In MPI, I would create an array in each processor using the processor rank. How do I do that in Spark, especially using the GraphX
library?
Therefore, my primary goal is to create an array of edges in each executor and combine them into one single RDD.
I am first trying one modified version of the Erdos--Renyi model. As a parameter I only have the number of nodes n and a probability p.
Suppose, executor i
has to process nodes from 101
to 200
. For any node say, node 101
, it will create edges from 101
to 102 -- n
with probability p. After each executor creates the allocated edges, I would instantiate the GraphX EdgeRDD
and VertexRDD
. Therefore, my plan is to create the edge lists independently in each executor, and merge them into RDD
.
Lets start with some imports and variables which will be required for downstream processing:
import org.apache.spark._
import org.apache.spark.graphx._
import org.apache.spark.rdd.RDD
import scala.util.Random
import org.apache.spark.HashPartitioner
val nPartitions: Integer = ???
val n: Long = ???
val p: Double = ???
Next we'll need an RDD of seed IDs which can be used to generate edges. A naive way to handle this would be simply something like this:
sc.parallelize(0L to n)
Since number of the generated edges depends on the node id this approach would give a highly skewed load. We can do a little bit better with repartitioning:
sc.parallelize(0L to n)
.map((_, None))
.partitionBy(new HashPartitioner(nPartitions))
.keys
but much better approach is to start with empty RDD and generate ids in place. We'll need a small helper:
def genNodeIds(nPartitions: Int, n: Long)(i: Int) = {
(0L until n).filter(_ % nPartitions == i).toIterator
}
which can be used as follows:
val empty = sc.parallelize(Seq.empty[Int], nPartitions)
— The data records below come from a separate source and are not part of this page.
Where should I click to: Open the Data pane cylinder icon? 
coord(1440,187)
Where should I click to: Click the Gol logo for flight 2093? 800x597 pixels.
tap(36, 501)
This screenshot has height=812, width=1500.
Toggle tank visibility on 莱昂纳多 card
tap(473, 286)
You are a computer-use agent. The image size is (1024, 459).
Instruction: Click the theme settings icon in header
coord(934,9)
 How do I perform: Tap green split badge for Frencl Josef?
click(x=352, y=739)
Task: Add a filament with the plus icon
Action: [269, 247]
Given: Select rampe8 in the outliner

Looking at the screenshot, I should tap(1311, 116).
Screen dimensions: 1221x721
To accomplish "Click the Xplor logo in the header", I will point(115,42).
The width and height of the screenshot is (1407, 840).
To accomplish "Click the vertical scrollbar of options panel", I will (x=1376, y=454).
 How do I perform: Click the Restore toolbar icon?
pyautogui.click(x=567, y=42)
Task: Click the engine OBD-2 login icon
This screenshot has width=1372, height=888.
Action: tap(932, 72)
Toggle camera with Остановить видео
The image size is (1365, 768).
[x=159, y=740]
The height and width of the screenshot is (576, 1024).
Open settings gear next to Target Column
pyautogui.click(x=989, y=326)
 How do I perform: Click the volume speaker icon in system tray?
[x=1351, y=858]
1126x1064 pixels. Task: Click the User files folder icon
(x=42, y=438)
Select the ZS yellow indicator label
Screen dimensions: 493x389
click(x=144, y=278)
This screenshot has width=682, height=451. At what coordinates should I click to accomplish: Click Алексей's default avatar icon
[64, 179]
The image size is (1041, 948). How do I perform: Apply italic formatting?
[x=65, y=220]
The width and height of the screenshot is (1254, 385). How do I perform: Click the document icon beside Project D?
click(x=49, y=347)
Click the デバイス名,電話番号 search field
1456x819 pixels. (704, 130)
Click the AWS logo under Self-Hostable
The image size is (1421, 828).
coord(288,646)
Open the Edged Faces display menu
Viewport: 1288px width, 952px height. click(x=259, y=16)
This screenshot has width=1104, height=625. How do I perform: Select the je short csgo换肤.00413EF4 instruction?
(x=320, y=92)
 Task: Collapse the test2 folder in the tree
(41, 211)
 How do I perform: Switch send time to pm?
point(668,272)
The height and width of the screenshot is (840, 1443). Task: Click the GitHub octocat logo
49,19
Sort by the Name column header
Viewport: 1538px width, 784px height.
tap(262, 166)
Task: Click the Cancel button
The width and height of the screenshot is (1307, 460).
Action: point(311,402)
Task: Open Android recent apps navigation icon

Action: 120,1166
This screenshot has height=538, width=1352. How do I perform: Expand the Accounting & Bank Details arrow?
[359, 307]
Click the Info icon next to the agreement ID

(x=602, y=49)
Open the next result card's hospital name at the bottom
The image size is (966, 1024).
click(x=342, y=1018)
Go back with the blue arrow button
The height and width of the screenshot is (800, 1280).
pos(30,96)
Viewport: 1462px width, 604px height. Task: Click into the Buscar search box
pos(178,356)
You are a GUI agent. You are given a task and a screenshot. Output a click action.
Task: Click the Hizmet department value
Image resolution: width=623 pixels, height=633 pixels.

val ids = empty.mapPartitionsWithIndex((i, _) => genNodeIds(nPartitions, n)(i))
Just a quick sanity check (it is quite expensive so don't use it in production):
require(ids.distinct.count == n)
and we can generate actual edges using another helper:
def genEdgesForId(p: Double, n: Long, random: Random)(i: Long) = {
(i + 1 until n).filter(_ => random.nextDouble < p).map(j => Edge(i, j, ()))
}
def genEdgesForPartition(iter: Iterator[Long]) = {
// It could be an overkill but better safe than sorry
// Depending on your requirement it could worth to
// consider using commons-math
// https://commons.apache.org/proper/commons-math/userguide/random.html
val random = new Random(new java.security.SecureRandom())
iter.flatMap(genEdgesForId(p, n, random))
}
val edges = ids.mapPartitions(genEdgesForPartition)
Finally we can create a graph:
val graph = Graph.fromEdges(edges, ())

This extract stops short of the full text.